L’abstinence sexuelle après 50 ans augmente le risque de cancer de 63 %

Le sexe, c’est bon pour la santé ! C’est en tout cas ce que suggère une récente étude, selon laquelle l’abstinence augmenterait le risque de maladies graves, ou pourrait en être un symptôme précoce.

Au fil des ans, il n’est pas rare que le désir faiblisse dans un couple. Mais l’abstinence sexuelle peut avoir des conséquences plus sérieuses que vous ne le pensez. Elle pourrait notamment accroître le risque de cancer et d’autres maladies graves. Continuer à faire quelques galipettes semble donc une bonne façon d’entretenir votre santé.

L’abstinence sexuelle augmente le risque de maladies graves

Une étude de l’Anglia Ruskin University, réalisée sur plus de 5 700 britanniques âgés de 50 ans et plus, révèle que les hommes qui ont moins de rapports sexuels après cet âge voient leur risque de maladies graves augmenter de plus de deux tiers. Ils ont aussi 63 % plus de chances d’avoir un cancer et sont 41 % plus susceptibles de développer une pathologie chronique.

Les femmes, quant à elles, ont 64 % plus de risques d’être en mauvaise santé, mais pas forcément d’avoir une maladie grave.

Les experts recommandent aux personnes d’âge moyen de se rappeler tous les bienfaits d’une nuit torride sur la santé. Cela permet, en effet, de brûler 85 calories, et de libérer des endorphines - hormones du bien-être - réputées renforcer le système immunitaire.

La baisse du désir peut être le signe précoce d’une maladie

D’après les chercheurs, la baisse progressive de la libido peut également être le signe avant-coureur d’une maladie. Si les individus sont trop fatigués pour faire l’amour, ce peut être un signal d’alarme, de même qu’un homme souffrant d’impuissance peut avoir des problèmes vasculaires qui les exposent à un risque de maladie cardiaque.

“Il est important de se rappeler que le sexe est une forme d’activité physique, bien que souvent pratiquée à une intensité modérée, qui brûle environ 3,6 kcal par minute.

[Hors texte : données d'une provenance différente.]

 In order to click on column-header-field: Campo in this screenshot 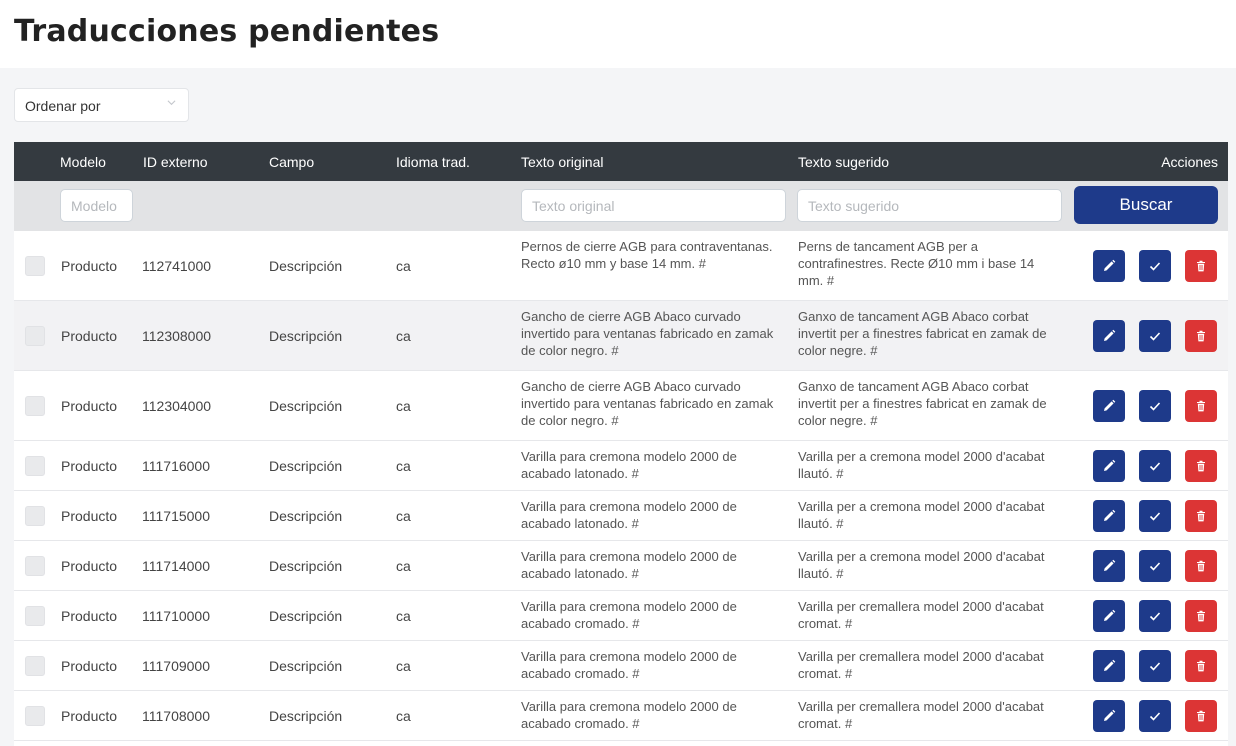, I will do `click(292, 162)`. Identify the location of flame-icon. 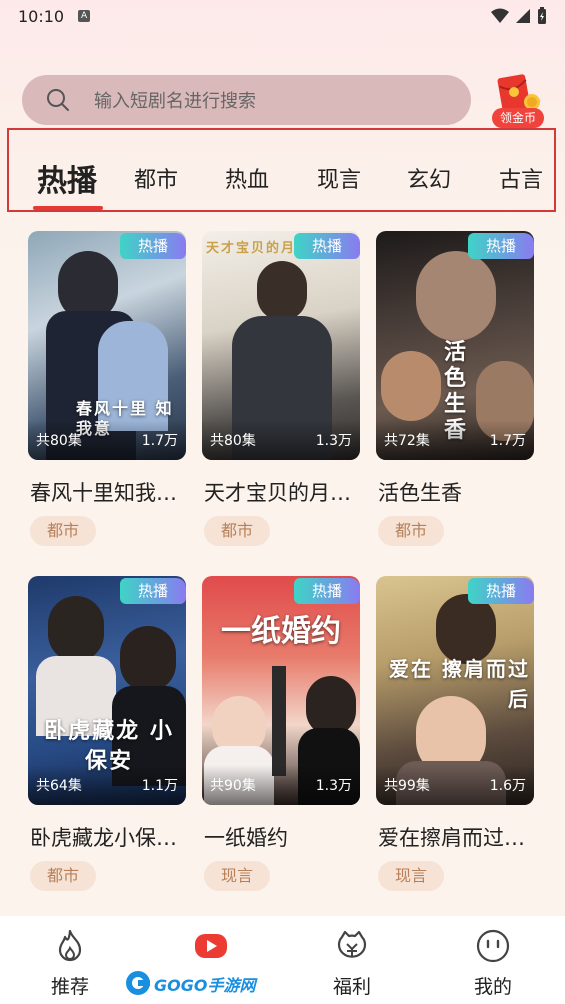
(70, 946).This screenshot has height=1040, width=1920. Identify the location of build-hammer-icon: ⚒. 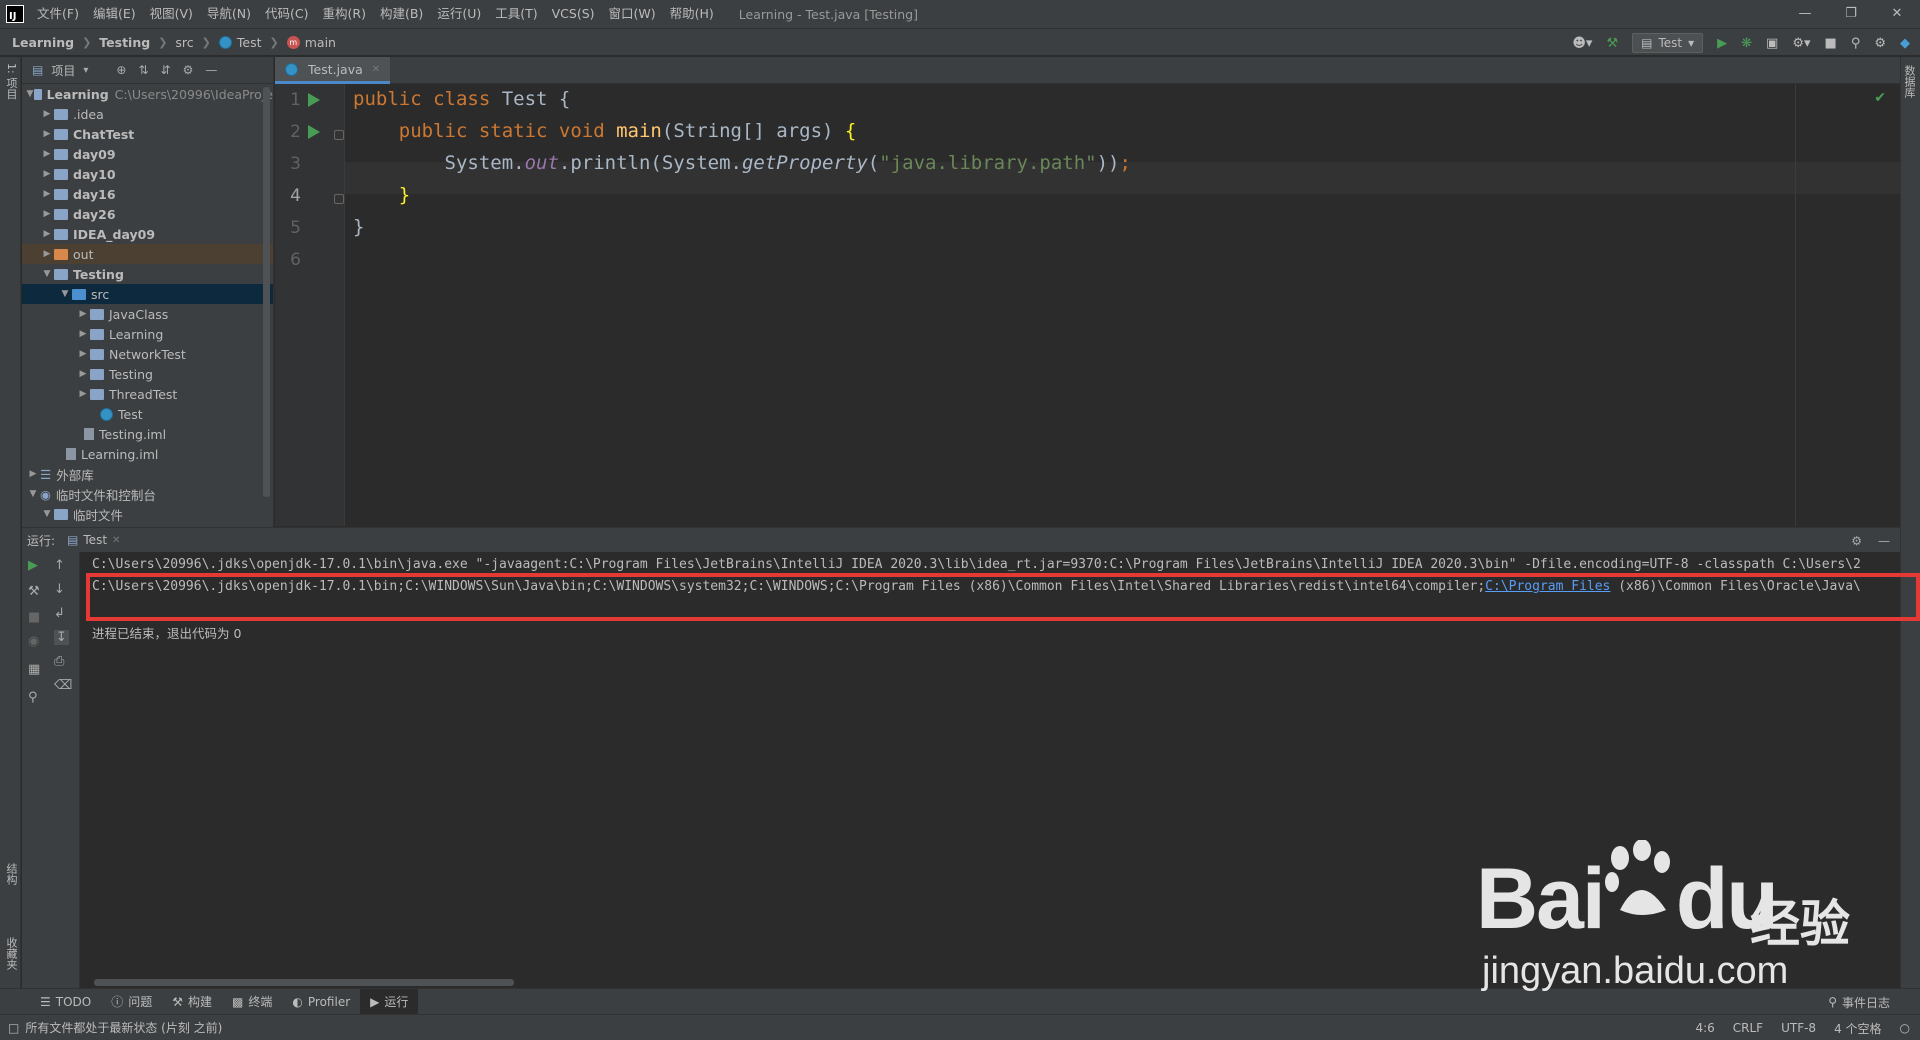
(1612, 44).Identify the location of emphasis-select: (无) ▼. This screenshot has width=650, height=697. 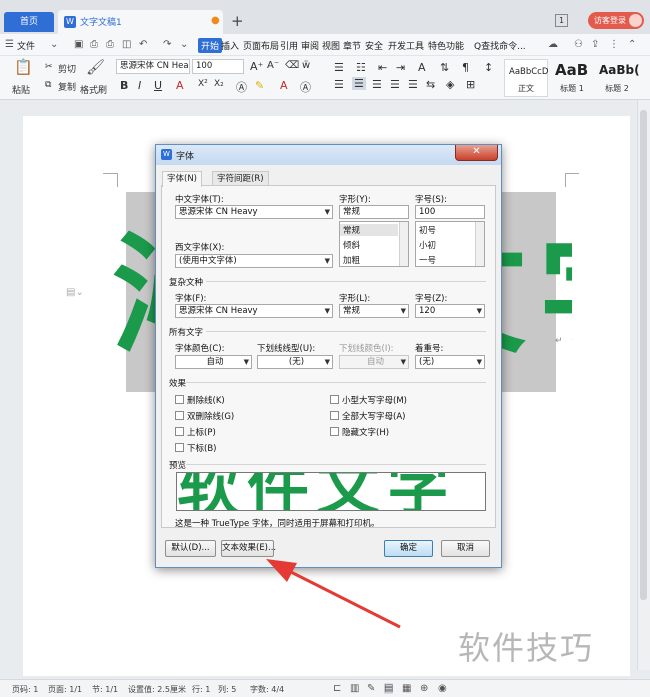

Tout exercice est bénéfique pour la santé, et le sexe ne fait pas exception”, souligne le Dr Lee Smith, auteur principal de l’étude.

Le risque de maladies chroniques est accru chez les hommes qui font peu l’amour

Cette étude, publiée dans la revue Archives of Sexual Behavior, a utilisé les données d’hommes et de femmes de plus de 50 ans, participant à l’English Longitudinal Study of Ageing - des travaux de longue durée sur le vieillissement de la population britannique, incluant de multiples aspects (soins de santé, politiques de retraite, participation sociale et civique…).

Parmi les hommes dont la libido est restée stable, ou s’est même accrue, un peu plus de 15 % ont développé une maladie ou un handicap chronique, comme le diabète ou l’arthrite, dans les quatre ans qui ont suivi leur réponse au questionnaire. Leur taux de cancer était de 4,3 %.

Mais ce taux s’est avéré bien plus élevé chez les hommes dont la libido a diminuée. Un sur cinq - soit 20 % - a été diagnostiqué d’une maladie qui, selon eux, les a affecté sur une longue période, ou bien est susceptible de durer. Leur taux de cancer était de 6,7 %.